The data transform definition is registered, is executing successfully according to the prescribed schedule, and is producing the desired products.
These comments provide additional context (usually quite technical) for editors of the use case.
DM infrastructure is essential to carry out the transformation.
The tuning of workflow operations is not considered in Release 2.
A transformation chain can be tested on a subset of data by making the first step of the chain select only a subset of data. When the chain should operate on a complete data set, modify the first data process definition and re-start.
Any individual data process definition can perform computations of arbitrary complexity, and can choose to not generate a product, which effectively terminates any workflow processing chain.
The user-visible behavior is a small subset of the steps provided in the scenario.
It is ambiguous whether to treat a data process that generates data, without requiring an input, as a data transform. Allowing that possibility as a degenerate case seems reasonable, but there may be reasons to consider it separately and call it "Generate Data" rather than Transform Data.

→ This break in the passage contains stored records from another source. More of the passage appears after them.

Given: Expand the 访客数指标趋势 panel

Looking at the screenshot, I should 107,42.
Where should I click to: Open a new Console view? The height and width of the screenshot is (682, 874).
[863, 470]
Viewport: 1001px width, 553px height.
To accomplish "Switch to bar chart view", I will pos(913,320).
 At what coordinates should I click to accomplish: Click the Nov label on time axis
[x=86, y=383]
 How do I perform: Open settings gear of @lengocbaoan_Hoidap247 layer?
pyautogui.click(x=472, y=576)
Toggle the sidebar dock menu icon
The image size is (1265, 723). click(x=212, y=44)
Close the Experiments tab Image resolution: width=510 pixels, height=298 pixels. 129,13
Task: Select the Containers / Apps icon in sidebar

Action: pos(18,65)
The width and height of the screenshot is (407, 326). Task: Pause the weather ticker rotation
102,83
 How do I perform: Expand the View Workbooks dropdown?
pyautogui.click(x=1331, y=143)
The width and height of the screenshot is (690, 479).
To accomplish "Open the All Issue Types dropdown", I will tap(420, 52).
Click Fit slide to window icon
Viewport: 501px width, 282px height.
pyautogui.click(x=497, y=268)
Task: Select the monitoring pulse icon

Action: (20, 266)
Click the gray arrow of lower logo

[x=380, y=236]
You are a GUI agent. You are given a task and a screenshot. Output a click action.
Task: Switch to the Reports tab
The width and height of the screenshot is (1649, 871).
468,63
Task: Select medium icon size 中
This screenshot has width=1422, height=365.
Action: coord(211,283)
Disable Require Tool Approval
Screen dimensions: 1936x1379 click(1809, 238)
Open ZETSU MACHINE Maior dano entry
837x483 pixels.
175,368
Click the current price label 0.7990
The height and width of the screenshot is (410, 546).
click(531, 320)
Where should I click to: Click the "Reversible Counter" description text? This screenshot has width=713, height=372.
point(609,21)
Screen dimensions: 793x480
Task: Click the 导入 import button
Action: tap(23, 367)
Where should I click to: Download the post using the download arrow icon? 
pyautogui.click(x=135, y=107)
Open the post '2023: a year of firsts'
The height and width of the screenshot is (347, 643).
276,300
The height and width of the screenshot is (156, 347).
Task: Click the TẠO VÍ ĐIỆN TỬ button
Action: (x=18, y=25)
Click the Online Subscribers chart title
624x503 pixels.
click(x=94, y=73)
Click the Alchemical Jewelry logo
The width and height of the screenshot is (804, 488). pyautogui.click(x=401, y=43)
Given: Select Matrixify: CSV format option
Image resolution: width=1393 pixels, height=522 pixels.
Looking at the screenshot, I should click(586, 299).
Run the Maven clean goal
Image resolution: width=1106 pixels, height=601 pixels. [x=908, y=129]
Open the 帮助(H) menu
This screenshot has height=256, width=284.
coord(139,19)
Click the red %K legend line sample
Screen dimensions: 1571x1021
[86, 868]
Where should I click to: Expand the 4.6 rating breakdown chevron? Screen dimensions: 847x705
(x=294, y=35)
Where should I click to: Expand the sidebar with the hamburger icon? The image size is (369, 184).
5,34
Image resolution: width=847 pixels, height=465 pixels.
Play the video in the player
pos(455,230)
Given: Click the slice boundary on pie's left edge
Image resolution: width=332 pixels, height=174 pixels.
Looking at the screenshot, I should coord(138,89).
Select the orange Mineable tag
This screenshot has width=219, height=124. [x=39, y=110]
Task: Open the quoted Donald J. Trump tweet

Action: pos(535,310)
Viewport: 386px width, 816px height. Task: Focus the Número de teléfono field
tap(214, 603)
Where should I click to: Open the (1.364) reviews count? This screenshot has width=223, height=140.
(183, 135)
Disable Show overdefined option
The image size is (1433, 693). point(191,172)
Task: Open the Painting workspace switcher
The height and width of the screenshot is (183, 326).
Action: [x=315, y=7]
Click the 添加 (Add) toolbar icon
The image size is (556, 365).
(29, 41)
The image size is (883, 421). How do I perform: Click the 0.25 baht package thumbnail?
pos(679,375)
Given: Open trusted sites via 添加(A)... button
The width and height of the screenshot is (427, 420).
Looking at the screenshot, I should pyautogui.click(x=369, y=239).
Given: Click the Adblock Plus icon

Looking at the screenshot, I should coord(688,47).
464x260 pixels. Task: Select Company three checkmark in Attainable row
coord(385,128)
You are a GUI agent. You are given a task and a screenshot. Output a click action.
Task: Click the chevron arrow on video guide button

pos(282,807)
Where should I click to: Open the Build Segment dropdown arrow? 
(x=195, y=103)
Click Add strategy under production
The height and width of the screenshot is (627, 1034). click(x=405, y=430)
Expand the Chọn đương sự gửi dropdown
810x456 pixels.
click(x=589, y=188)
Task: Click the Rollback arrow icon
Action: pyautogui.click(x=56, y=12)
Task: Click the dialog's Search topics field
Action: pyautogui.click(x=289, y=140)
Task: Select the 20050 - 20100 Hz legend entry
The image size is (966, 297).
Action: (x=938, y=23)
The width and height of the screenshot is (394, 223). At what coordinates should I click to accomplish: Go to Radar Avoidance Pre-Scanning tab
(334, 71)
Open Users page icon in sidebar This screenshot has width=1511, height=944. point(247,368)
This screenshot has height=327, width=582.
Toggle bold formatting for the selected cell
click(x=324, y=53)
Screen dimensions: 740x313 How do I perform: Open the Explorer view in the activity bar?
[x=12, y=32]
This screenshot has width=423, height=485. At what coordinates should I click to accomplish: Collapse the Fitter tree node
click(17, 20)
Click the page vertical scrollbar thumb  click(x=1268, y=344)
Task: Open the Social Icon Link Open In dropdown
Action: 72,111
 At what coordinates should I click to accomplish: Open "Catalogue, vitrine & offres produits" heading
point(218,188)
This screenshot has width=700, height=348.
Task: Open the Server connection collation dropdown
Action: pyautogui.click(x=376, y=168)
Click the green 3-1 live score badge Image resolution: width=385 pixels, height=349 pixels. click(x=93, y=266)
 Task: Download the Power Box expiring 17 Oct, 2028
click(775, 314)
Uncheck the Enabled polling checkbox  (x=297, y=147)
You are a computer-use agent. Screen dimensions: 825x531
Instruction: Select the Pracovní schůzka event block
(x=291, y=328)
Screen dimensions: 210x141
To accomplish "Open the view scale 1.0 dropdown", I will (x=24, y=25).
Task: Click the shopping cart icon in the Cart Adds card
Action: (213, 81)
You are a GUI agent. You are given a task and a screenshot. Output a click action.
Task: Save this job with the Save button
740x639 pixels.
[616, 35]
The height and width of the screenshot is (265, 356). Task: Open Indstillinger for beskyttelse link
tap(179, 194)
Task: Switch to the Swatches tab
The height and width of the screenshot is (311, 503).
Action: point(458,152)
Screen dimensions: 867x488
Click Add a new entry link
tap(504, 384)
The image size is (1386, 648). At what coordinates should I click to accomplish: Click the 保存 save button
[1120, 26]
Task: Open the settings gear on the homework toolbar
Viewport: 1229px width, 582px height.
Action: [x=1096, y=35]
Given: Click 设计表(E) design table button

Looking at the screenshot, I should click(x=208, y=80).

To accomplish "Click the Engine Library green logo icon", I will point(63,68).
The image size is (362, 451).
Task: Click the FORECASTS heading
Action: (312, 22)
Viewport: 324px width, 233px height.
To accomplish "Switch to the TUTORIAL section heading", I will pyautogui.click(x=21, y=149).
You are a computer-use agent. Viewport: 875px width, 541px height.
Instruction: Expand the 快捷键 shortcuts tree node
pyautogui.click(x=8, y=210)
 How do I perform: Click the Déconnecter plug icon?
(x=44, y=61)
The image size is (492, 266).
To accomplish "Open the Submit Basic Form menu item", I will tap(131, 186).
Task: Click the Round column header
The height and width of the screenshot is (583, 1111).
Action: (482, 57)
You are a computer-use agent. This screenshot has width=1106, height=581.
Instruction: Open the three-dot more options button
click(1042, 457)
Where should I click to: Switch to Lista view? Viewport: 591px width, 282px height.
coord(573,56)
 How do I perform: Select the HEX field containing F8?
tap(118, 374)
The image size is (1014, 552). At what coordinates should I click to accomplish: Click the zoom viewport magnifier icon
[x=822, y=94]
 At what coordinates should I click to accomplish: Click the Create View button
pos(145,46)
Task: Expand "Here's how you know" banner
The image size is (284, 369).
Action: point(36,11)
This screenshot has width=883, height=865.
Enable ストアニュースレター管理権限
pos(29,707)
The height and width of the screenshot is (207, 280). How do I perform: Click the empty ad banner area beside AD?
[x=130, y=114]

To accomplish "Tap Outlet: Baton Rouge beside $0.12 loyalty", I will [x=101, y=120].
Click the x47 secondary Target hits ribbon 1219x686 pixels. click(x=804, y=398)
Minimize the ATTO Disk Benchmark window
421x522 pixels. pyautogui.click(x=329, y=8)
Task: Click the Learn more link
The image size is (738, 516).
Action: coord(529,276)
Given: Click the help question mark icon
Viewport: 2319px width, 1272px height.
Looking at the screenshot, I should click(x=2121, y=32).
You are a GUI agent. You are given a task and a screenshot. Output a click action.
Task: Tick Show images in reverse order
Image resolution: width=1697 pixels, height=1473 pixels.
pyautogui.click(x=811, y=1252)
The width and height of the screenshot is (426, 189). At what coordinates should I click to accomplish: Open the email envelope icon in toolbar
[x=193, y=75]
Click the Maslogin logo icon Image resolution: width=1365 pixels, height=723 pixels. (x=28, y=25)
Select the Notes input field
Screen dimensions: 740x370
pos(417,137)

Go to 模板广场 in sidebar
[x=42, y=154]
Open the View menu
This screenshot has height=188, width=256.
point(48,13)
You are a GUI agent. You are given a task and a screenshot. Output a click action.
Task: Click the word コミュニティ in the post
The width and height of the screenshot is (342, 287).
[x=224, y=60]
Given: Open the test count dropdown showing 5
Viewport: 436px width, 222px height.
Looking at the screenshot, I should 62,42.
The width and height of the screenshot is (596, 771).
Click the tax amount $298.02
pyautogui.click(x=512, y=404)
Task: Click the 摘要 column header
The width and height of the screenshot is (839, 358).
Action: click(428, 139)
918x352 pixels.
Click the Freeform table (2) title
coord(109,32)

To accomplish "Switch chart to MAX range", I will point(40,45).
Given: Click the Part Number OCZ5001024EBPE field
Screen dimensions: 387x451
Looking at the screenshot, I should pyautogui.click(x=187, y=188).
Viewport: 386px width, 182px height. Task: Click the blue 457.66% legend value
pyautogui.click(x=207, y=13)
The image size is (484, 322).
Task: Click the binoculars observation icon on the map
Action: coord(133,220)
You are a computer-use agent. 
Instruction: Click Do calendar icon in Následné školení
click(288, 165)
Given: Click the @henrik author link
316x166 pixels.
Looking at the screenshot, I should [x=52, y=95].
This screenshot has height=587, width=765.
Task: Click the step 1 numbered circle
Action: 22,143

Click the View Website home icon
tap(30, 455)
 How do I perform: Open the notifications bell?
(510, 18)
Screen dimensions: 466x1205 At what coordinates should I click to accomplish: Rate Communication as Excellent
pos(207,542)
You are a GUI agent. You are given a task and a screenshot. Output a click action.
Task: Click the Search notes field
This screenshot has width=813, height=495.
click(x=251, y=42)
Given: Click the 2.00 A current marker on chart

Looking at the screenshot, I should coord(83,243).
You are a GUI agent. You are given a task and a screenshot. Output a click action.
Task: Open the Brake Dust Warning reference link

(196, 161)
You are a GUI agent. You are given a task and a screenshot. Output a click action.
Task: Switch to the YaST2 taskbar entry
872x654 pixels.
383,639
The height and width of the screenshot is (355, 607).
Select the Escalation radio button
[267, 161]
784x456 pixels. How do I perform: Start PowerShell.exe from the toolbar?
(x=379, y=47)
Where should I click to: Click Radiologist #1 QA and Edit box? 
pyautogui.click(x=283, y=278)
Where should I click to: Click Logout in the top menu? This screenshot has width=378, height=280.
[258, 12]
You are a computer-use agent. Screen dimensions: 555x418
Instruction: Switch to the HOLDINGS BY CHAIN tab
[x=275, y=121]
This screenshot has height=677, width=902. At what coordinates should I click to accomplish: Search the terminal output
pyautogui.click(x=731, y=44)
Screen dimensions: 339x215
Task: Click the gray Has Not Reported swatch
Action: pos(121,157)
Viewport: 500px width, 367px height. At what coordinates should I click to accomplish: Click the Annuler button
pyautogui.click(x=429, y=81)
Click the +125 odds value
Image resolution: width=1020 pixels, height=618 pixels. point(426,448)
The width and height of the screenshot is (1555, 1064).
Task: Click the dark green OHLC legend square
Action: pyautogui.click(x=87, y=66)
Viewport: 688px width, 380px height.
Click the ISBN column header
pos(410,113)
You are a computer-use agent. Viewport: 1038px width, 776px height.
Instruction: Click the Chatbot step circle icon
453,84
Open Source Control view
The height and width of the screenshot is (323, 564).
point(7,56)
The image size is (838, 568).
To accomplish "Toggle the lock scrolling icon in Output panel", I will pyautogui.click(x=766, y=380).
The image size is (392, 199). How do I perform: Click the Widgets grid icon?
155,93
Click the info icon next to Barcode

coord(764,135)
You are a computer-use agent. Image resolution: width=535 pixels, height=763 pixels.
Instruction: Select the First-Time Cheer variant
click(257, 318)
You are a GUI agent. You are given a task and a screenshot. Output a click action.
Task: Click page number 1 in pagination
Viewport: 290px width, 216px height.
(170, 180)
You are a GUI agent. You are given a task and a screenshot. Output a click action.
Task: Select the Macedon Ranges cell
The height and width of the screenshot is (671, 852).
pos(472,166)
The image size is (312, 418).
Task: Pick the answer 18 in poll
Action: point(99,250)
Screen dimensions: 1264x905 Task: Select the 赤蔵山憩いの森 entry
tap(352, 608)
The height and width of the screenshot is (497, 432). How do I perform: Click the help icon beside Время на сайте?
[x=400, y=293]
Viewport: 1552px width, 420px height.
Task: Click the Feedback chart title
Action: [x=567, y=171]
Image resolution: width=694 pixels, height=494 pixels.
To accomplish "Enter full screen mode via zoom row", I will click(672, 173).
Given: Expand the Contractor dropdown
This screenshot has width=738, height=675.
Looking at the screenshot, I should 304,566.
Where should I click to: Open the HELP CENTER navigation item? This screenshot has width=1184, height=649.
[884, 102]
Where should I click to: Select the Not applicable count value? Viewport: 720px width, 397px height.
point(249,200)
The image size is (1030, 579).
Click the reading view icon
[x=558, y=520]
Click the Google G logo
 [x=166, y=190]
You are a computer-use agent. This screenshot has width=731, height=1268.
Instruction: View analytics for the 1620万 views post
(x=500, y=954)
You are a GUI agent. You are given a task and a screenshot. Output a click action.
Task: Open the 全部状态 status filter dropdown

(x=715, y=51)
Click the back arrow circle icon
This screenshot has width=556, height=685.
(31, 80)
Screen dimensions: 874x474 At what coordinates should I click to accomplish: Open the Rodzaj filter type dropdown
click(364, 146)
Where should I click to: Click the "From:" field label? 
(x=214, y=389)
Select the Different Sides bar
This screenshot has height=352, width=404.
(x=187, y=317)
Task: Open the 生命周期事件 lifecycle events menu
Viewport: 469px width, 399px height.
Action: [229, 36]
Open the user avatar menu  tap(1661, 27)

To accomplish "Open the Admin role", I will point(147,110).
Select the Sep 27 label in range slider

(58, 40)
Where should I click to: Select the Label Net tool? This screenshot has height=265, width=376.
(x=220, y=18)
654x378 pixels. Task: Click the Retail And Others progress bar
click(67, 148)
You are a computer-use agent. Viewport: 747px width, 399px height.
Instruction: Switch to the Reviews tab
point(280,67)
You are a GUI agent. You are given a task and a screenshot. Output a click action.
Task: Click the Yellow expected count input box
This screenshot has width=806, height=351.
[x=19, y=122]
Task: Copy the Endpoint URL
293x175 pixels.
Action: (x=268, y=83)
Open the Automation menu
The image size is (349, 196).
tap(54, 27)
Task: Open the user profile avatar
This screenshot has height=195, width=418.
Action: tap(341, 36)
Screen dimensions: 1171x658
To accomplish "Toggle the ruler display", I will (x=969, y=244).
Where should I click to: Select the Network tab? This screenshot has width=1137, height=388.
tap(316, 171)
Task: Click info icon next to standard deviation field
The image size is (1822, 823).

For visualization workflows, the following comments are provided:
In R3, visualization transformations will occur within an extensible framework for the integration of data visualization tools (specification of standard formats, intermediate processing steps and a configurable pipeline (workflow) of generating a visualization from a dataset) and workflow framework for visualization workflows (supports developer created workflows for the visualization of data products based on measurement data, using graphics data to visualization applications).
OOI will develop some specialized visualization transformations, e.g., for google earth and Matlab, though not necessarily in Release 2.